Blood on the streets of Toronto and Mississauga, crashes and shootings
TORONTO – He didn’t make it. The international student seriously injured last Monday in the shooting at MK Auto Body Repairs has died.
Satwinder Singh, 28, worked part-time in Milton’s workshop where Sean Petrie shot and killed owner Shakeel Ashraf, 38, and injured another worker. But before that, in a Tim Hortons in Mississauga, the killer had already killed Toronto police officer Andrew Hong. Police said: “Singh died at Hamilton General Hospital with family and friends at his bedside.”
And the trail of violence has not stopped. A weekend, the latter that like many others, was characterized by shootings and traffic accidents.
In Mississauga, a pedestrian in his 40s died after being run over Saturday night in the Erin Mills Parkway and Folkway Drive area, south of Highway 403. Immediate hospitalization but for the man there was nothing to do.
Meanwhile, the condition of a motorcyclist seriously injured following a collision with a vehicle on Highway 403 near Dundas Street and Winston Churchill Boulevard in Mississauga remains critical.
At Toronto’s Cristie Park – near 802 Bloor St. W., which is located between Christie and Ossington Avenue – yesterday morning a man was stabbed during a fight. According to police, the quarrel broke out outside a bar. The injured man is hospitalized in a stable condition.
Toronto police investigations are underway after three people sustained serious injuries following an incident in North York’s Newtonbrook area, near Bathurst and Steeles Avenue. A motorist was arrested on charges of driving under the influence of drugs.
A woman in her 20s is in a stable condition in hospital after being shot injury yesterday morning on Augusta Avenue near Queen Street West in Toronto. The young woman was wounded by a single bullet while inside a vehicle. Investigators are hunting down a black man about one meter and eighty meters tall, who was seen fleeing the place.

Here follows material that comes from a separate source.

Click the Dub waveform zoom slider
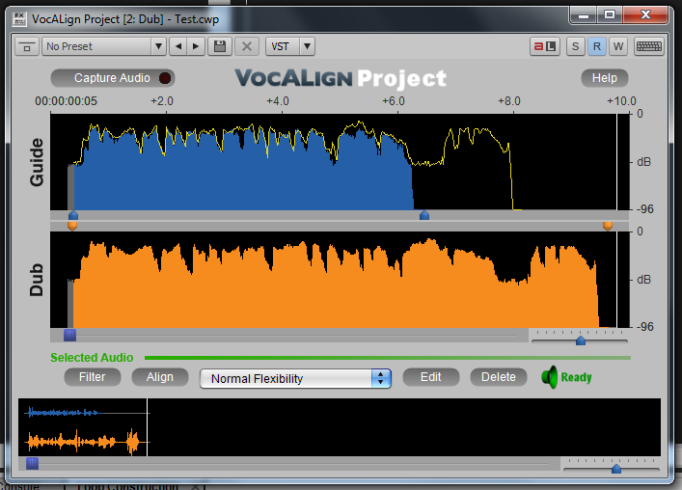 click(x=580, y=340)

And to complete the sad list of crime news are also the discovery of a body in Lake Ontario and an accident at work.
The efforts of paramedics to save the life of a woman – whose identity remains unknown – following reports of a body in Lake Ontario at Marie Curtis Park in Etobicoke were worthless. It will now be up to the coroner to try to determine the cause of death.
And finally the flags fly at half-mast at Mississauga City Hall after a MiWay maintenance employee died on the job at the Central Parkway Maintenance Garage. Details of the incident have not yet been disclosed.